(Stored data entries)
┄┄┄┄┄┄┄┄┄┄
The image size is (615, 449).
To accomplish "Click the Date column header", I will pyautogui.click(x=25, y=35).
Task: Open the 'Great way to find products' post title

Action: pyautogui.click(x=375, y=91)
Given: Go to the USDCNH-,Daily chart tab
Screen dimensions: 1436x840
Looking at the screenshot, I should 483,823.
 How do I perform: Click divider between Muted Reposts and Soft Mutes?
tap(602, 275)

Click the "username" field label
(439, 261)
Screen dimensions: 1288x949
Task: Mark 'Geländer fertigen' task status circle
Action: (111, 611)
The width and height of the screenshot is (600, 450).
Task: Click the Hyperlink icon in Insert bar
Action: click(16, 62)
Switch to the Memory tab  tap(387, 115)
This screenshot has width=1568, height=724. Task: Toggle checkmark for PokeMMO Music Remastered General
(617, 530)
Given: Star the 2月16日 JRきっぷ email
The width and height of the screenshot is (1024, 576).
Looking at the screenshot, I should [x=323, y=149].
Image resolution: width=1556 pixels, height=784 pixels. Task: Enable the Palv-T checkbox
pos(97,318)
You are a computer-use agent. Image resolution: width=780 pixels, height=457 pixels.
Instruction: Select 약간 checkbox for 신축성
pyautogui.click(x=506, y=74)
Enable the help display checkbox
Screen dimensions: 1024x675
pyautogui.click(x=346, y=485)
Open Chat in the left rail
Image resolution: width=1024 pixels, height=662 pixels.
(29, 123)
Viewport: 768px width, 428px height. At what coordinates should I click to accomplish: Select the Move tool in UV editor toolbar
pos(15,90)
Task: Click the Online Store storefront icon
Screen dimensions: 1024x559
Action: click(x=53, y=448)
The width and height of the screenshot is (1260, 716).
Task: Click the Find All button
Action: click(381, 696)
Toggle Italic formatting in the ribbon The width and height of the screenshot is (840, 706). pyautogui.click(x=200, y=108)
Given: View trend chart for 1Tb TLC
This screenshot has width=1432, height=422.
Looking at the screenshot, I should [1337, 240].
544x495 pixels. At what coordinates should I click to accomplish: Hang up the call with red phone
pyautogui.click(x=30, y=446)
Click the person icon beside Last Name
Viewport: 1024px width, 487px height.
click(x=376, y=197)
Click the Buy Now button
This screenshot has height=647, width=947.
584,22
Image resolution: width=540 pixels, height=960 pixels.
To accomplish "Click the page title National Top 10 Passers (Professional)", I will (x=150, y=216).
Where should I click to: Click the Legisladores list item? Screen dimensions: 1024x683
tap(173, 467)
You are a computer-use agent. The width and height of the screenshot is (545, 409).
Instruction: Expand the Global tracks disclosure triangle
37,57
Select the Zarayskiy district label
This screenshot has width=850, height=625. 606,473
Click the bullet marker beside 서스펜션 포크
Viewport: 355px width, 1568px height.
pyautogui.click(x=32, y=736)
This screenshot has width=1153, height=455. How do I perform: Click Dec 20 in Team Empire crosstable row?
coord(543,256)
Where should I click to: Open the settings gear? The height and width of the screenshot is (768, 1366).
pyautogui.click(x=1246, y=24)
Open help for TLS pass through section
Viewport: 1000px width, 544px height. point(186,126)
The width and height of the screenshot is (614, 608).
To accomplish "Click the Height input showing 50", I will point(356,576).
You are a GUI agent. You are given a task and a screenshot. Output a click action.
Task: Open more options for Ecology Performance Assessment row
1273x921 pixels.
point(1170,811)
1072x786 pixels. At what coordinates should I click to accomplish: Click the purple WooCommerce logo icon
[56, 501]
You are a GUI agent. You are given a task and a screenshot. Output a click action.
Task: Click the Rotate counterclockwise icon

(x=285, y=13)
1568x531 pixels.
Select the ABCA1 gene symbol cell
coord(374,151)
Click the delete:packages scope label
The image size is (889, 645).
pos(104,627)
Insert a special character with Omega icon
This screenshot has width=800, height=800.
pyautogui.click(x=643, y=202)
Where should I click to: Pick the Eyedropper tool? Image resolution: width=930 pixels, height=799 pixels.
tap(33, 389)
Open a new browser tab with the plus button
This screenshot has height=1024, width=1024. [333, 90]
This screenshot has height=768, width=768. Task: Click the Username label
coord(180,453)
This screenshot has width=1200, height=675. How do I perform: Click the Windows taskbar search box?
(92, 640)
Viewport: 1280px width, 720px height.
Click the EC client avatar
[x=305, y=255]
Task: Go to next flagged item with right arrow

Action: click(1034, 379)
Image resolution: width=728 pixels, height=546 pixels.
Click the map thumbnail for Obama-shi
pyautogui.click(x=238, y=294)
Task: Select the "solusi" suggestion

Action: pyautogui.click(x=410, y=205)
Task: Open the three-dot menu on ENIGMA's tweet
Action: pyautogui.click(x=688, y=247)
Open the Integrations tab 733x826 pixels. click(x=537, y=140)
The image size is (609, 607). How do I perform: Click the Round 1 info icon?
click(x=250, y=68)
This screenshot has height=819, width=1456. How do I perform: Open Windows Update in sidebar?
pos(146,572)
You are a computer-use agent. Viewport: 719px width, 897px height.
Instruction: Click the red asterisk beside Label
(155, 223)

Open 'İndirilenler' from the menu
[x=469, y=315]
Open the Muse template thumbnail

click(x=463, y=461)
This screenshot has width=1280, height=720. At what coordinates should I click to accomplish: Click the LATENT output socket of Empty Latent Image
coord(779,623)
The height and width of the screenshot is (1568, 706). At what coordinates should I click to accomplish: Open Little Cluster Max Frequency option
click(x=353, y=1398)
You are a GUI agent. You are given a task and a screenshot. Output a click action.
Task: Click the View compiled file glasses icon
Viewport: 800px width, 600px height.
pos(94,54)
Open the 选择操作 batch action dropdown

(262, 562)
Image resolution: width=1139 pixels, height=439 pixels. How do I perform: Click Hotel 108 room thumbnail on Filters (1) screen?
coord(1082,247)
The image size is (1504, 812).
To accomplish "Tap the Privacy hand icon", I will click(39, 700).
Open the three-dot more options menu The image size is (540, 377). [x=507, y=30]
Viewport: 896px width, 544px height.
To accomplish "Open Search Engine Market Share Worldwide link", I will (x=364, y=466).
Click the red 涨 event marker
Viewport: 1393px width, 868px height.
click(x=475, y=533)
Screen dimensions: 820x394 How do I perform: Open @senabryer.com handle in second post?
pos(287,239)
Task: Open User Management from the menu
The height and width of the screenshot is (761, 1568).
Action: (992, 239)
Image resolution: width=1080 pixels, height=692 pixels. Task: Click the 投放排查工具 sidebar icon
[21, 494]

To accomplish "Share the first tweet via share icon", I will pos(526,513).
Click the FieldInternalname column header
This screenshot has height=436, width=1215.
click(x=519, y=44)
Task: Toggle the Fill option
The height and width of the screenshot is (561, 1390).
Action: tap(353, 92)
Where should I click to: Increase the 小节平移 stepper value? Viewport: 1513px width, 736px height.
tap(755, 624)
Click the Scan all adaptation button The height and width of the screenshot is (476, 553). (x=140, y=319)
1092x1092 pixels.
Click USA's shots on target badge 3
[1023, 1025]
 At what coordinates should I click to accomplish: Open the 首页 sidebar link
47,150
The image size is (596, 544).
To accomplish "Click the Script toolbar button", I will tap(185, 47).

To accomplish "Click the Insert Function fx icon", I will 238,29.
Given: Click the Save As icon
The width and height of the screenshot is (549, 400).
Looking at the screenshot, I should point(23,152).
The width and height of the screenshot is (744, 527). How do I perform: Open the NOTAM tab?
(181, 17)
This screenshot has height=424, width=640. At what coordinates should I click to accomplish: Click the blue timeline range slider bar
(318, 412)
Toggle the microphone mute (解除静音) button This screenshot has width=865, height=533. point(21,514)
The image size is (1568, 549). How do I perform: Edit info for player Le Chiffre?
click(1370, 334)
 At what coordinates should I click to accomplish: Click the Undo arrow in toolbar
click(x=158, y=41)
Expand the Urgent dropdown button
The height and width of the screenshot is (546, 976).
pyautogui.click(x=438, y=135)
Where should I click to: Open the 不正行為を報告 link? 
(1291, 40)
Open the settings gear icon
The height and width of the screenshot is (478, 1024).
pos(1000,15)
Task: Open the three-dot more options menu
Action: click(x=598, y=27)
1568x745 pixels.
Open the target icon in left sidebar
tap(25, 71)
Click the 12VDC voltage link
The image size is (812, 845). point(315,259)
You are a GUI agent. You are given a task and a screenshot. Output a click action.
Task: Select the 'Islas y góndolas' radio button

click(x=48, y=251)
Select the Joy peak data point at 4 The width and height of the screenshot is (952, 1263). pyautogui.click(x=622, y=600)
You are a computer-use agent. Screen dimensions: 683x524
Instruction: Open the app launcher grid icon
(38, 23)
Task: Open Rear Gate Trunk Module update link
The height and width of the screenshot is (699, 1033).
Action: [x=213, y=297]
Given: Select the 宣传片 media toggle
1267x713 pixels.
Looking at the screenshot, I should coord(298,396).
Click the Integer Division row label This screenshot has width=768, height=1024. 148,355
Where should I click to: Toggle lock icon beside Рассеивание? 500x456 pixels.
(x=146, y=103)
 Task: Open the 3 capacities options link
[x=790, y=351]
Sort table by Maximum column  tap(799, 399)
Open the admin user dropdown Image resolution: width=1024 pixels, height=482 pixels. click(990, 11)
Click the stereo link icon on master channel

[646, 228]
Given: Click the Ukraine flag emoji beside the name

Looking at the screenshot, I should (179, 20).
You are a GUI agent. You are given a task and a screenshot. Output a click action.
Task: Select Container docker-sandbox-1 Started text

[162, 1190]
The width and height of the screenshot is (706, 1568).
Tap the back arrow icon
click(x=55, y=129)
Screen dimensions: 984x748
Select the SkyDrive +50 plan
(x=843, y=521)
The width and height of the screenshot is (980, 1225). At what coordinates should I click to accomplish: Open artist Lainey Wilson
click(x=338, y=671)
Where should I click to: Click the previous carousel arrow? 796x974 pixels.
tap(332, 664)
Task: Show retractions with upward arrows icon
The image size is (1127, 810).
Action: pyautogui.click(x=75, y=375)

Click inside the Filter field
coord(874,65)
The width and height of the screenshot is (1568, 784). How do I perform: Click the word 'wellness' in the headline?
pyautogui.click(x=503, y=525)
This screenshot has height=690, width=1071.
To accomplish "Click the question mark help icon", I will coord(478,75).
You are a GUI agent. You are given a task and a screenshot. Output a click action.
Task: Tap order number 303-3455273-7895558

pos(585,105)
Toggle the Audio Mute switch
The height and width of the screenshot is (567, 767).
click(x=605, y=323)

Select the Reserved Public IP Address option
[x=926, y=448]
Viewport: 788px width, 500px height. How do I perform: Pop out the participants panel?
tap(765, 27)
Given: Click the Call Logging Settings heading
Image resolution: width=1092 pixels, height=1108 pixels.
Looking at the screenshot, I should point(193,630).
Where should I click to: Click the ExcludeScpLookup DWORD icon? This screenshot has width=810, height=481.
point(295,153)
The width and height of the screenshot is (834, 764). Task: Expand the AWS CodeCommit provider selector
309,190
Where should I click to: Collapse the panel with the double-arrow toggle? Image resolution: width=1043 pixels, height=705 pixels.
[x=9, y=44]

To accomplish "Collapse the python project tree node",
┄┄┄┄┄┄┄┄┄┄
> _ASSIGNMENT_: Reproduce every line of the records containing the string "chart".

> _RESPONSE TO THE TASK_:
Given: Go to the USDCNH-,Daily chart tab
Given: View trend chart for 1Tb TLC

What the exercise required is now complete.